Spread the love

By Paul Homewood

The disappointment of Alok Sharma over the outcome of the climate change summit in Glasgow that he chaired exemplified the political difficulties it has stored up for the Government. The final communiqué removed a commitment to eradicate fossil fuels from the world’s energy mix. An original proposal to “phase out” coal was replaced with the less dramatic pledge to “phase down”. This amendment was made at the insistence of India backed by China, the world’s two largest coal users.

Mr Sharma’s subsequent apology for the way the summit had ended was aimed at the delegates who had spent the past fortnight seeking to find a way to keep the world’s temperature rise no higher than 1.5C above pre-industrial levels.

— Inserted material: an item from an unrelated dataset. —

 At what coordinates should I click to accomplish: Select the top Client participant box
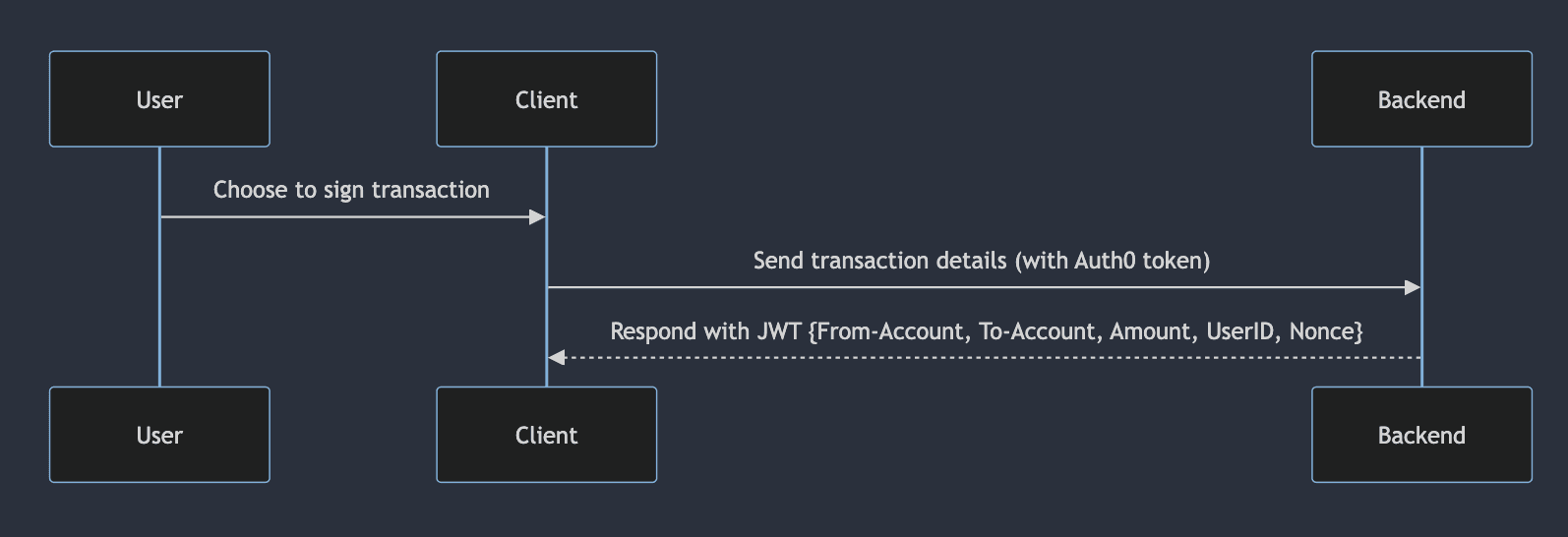(x=546, y=99)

Leaving aside whether any communiqué could so precisely calibrate the temperature of the planet, this deal has potentially serious domestic political implications.

The UK has committed unilaterally to a zero carbon future by 2050 at the latest that will have a major impact on the lives of everyone. Given the scientific consensus that action to reduce CO2 is urgent and existential, people in this country are willing to play their part. But when they see the biggest polluters are not prepared to do the same, or not to the same extent, they will start to question the Government’s approach more critically.

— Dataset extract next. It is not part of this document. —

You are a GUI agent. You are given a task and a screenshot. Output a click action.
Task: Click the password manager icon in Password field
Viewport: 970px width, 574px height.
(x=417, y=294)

Mr Sharma denied the Glasgow pact represented failure and Boris Johnson called it a “big step forward”. A path to limiting the predicted warming to 1.5C is still discernible, they believe, though that will require countries to come forward with binding action plans and everyone understands the resistance of countries like India which consider it unjust that they should miss out on the advantages of cheap fossil fuel-based energy that richer countries enjoyed.

But people in the UK will ask why they should give up coal, gas and oil when this country’s contribution makes up only one per cent of the world’s CO2 emissions. The argument that we should set an example only holds if others follow it.

The big domestic quandary arising from Glasgow is whether Britain’s expedited decarbonisation policy makes any political or economic sense when those responsible for the majority of emissions reject binding caps. As we move forward towards unfeasibly early target dates of 2030 and 2035 for beginning to phase out gas and petrol (coal has almost gone already) these questions will become ever more urgent.